DeepSpec Summer School 2018

I had the good fortune of attending the DeepSpec Summer School 2018 (DSSS18) at Princeton University this summer. There, I met leading researchers in the field, got to learn about some truly-impressive research and meet some incredibly smart and like-minded, verification-inclined people. I strongly you to checkout the materials on the repository, and the lectures (once they are posted) online.

Prep

I had some time after graduation, so I was able to refresh my skills with Coq using Software Foundations Volume 1. Having worked with Coq before (CPDT, Chapters 1-4), being familiar with Idris and Isabelle/HOL, I found that my rate of getting through the exercises was limited by the amount of work in the exercises themselves as opposed to difficulty of new material. And also a dislike of skipping material. (I get the impression that knowing what to skip is a key-skill in post-graduate academic learning.)

Week 0: Jersey City and New York

I had the opportunity to stay with family in the area and do a bunch of touristy things: Metropolitan Museum of Art, Grove Street Market, Statue of Liberty (smaller than I expected) via the Staten Island Ferry, Central Park, Times Square, High Line, Manhattan Henge, Rockefeller/"Top of the Rock", Brooklyn Bridge Park and Exchange Place. I will not even begin to list all the amazing food I got to try. Definitely was not a fan of the heat, but the evenings were really lovely.

Week 1: VST Hackathon

A crash course in the Verified Software Toolchain (developed at Princeton) for those familiar with Coq (whilst those not so familar did the Coq Intensive). This will soon be Volume 5 of Software Foundations. Learning about VST's impredicative, higher-order, concurrent separation logic, directly from Andrew Appel (a incredibly clear and concise teacher) was nothing short of eye-opening. VST enables users to write C programs which are correct, and then using the CompCert verified C compiler, compile and run them. A high-level overview of the typical methodology is as follows:

  1. Write your specification. A specification is mathematical statement of what it means for a program to be correct. In most software development, these are usually assumed, or at best, written down in informal, English prose.

  2. Write a functional program, e.g. model that implements the specification. In this case, this means an actual, honest-to-goodness executable program in Coq's functional language Gallina.

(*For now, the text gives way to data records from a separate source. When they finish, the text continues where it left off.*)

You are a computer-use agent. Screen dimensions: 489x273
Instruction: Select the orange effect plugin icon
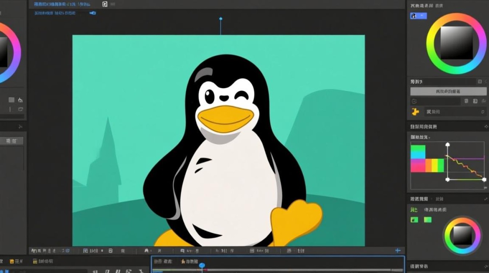(x=415, y=112)
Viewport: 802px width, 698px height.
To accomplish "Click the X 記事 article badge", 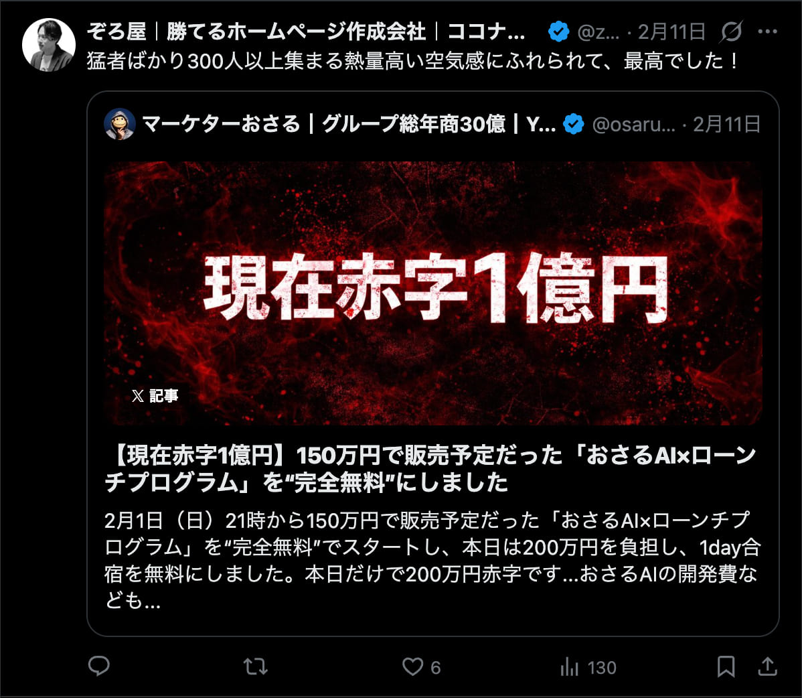I will point(155,396).
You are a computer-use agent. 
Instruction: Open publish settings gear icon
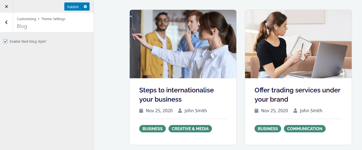point(85,7)
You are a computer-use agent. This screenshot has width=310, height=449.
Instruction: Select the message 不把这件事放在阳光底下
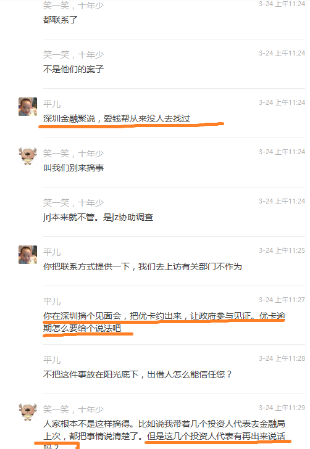click(x=137, y=374)

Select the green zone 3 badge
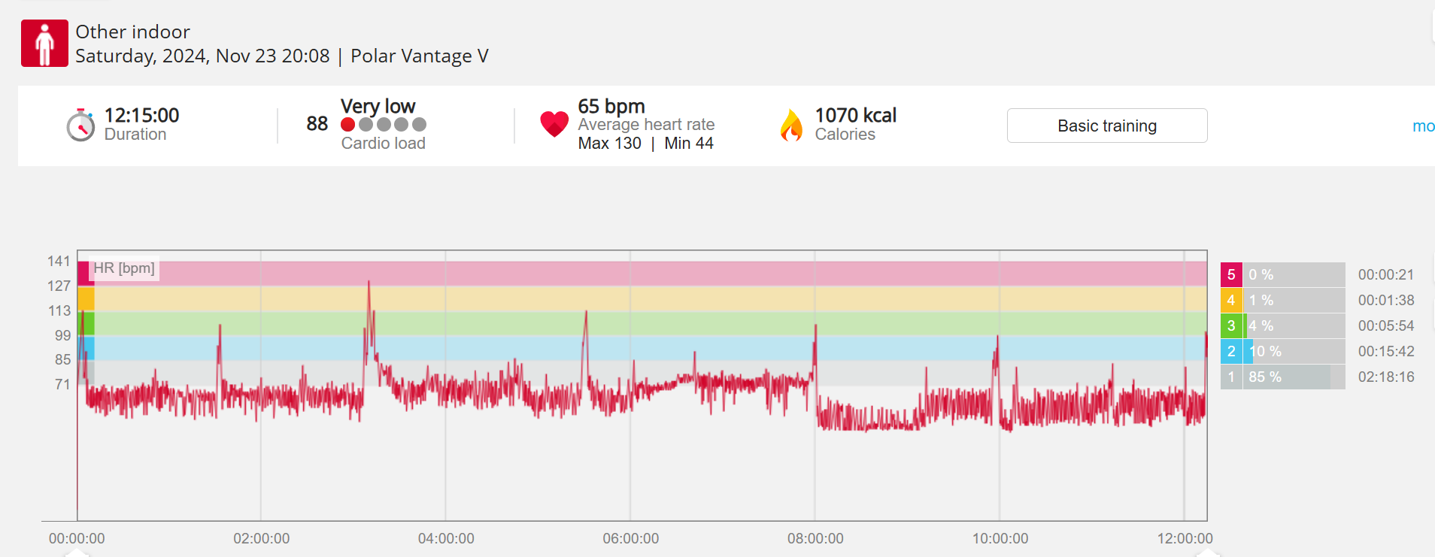[1230, 326]
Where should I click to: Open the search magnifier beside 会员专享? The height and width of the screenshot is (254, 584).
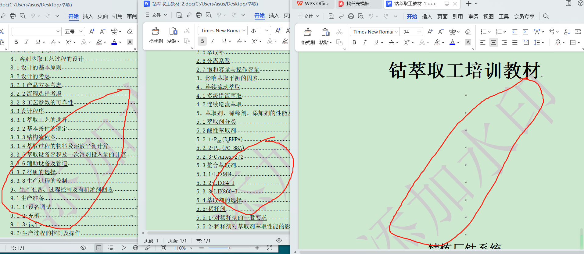click(x=546, y=16)
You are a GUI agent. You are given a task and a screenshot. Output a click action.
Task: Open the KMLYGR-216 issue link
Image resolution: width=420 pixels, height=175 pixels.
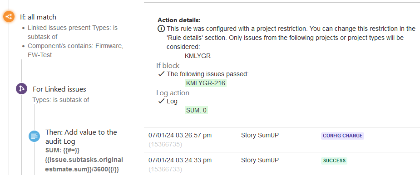pos(206,83)
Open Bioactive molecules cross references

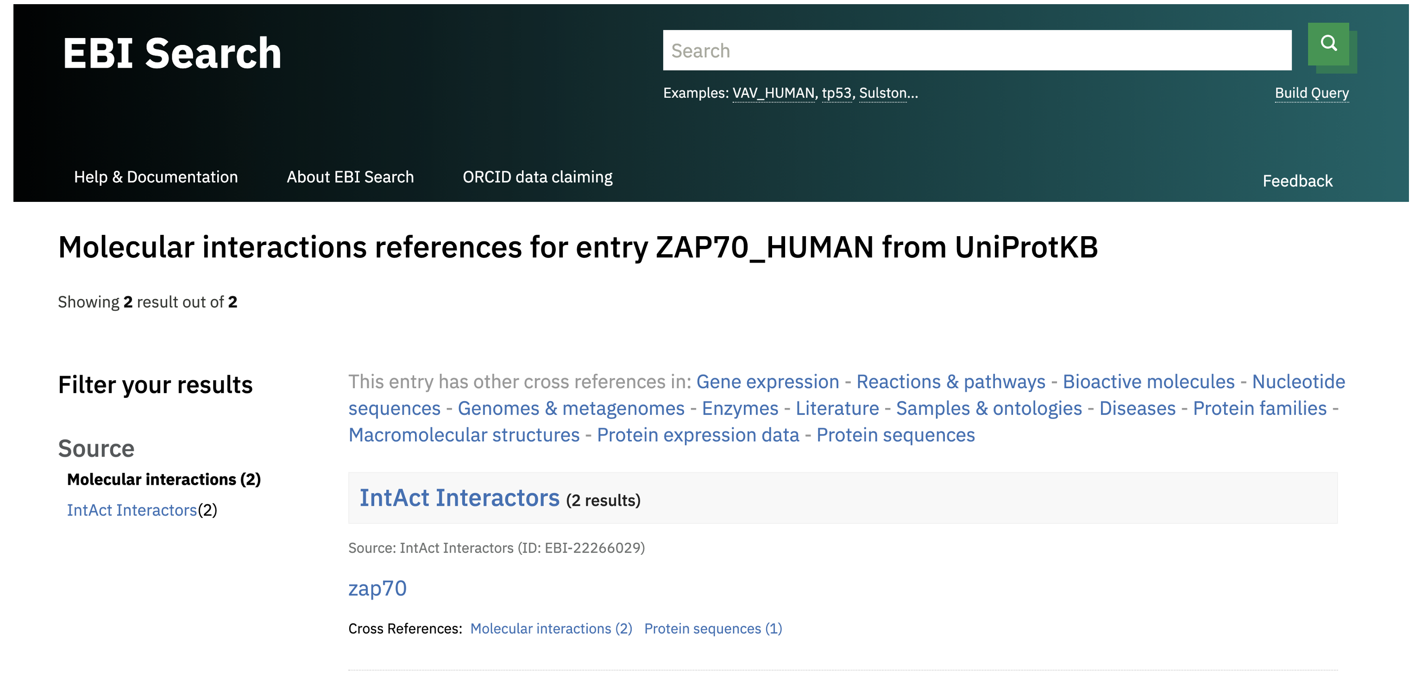tap(1148, 382)
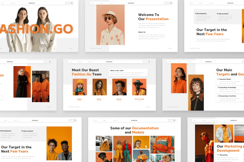Click the 'About Us' heading on Welcome slide

tap(142, 32)
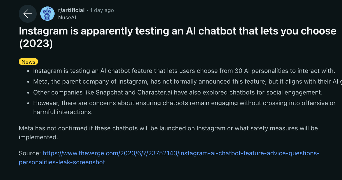Click the word "implemented." below the paragraph
The height and width of the screenshot is (180, 342).
coord(38,137)
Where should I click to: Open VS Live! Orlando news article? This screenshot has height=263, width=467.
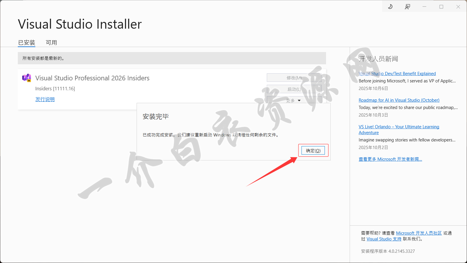coord(399,127)
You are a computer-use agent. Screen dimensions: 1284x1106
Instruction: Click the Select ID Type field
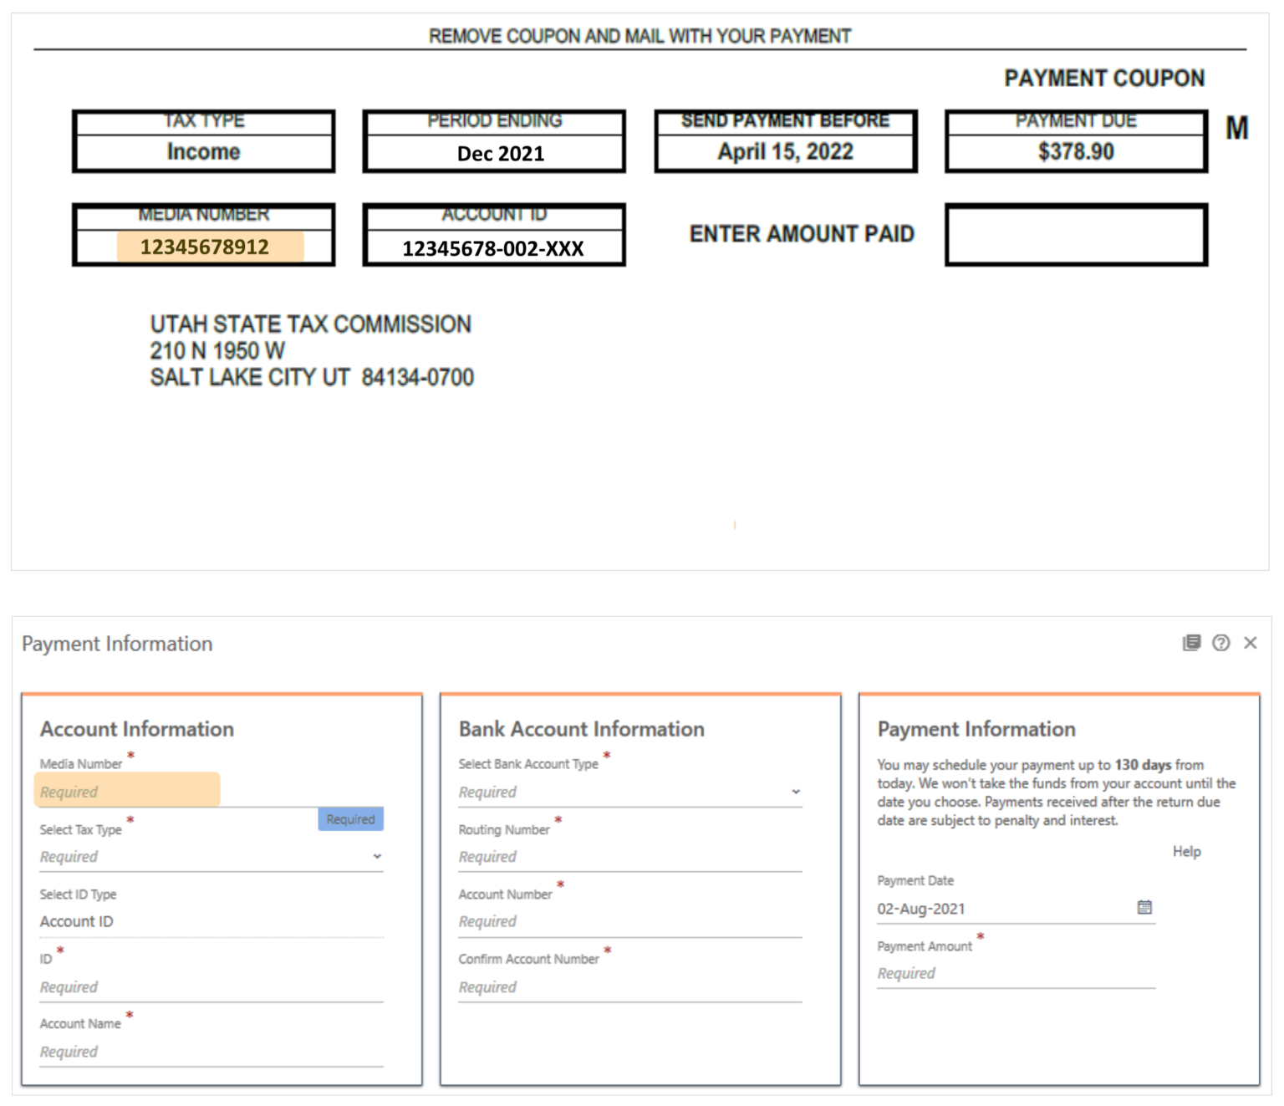(211, 921)
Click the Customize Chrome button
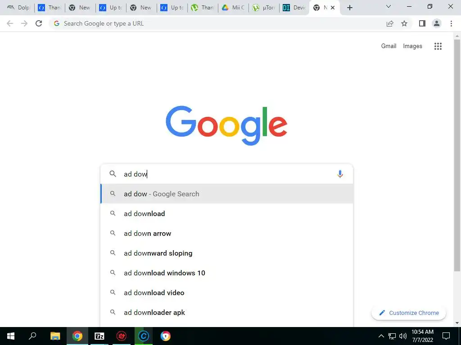The image size is (461, 345). [x=409, y=313]
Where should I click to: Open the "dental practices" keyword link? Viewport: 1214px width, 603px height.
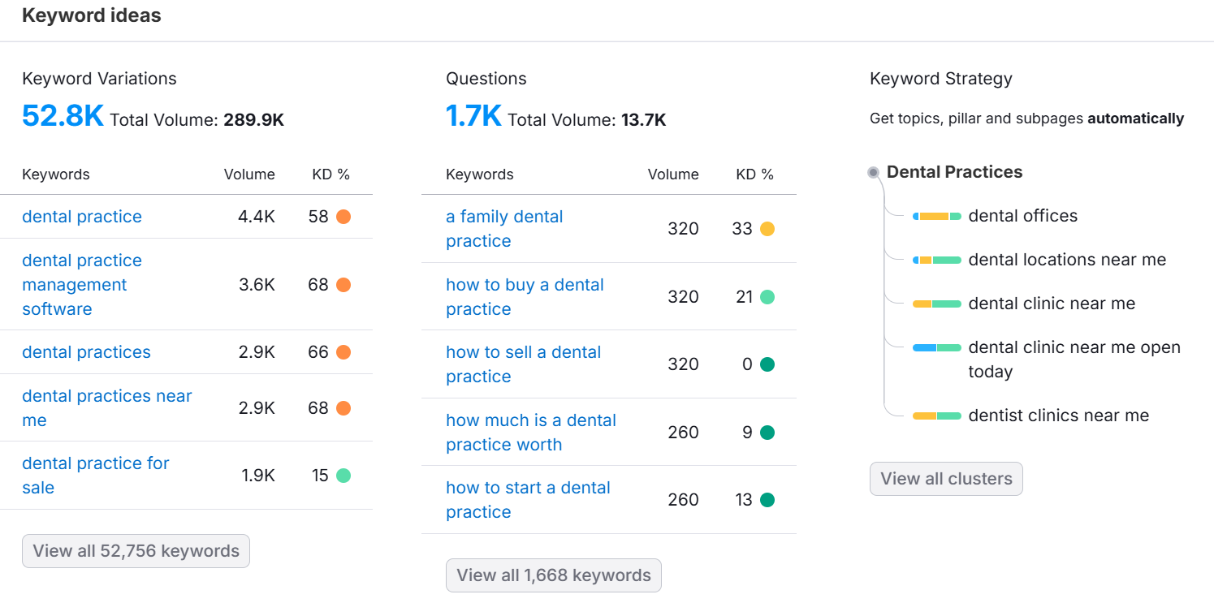coord(86,352)
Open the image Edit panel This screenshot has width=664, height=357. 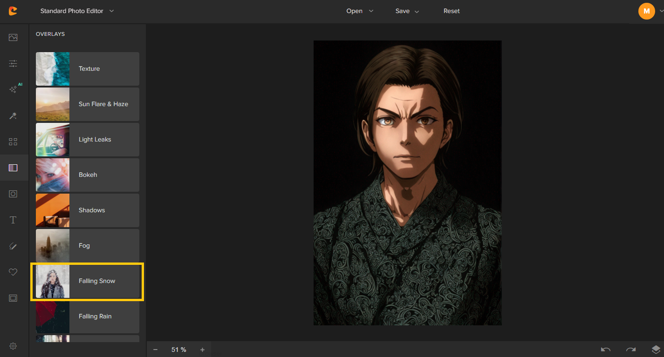coord(13,37)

  3. Write a C program, that refines the functional model. Let's consider the implementation of a stack: in most functional languages, to pop an element off a stack is a simple operation that returns a new, (optional) tail of the list. However, in C, a pop will involve in-place mutation of the list (with pointer re-assignments) and maybe even a call to "free". In this case, the C "pop" refines the functional "pop".

  4. Prove A: 2 implies 1 and B: 3 refines 2.

    • These proofs are very different in their nature.

    • A: 2 implies 1 (Domain-specific). An example given was for verifying cryptographic primitive: this proof requires knowledge of number theory, but not of VST's logic and C-level memory concerns.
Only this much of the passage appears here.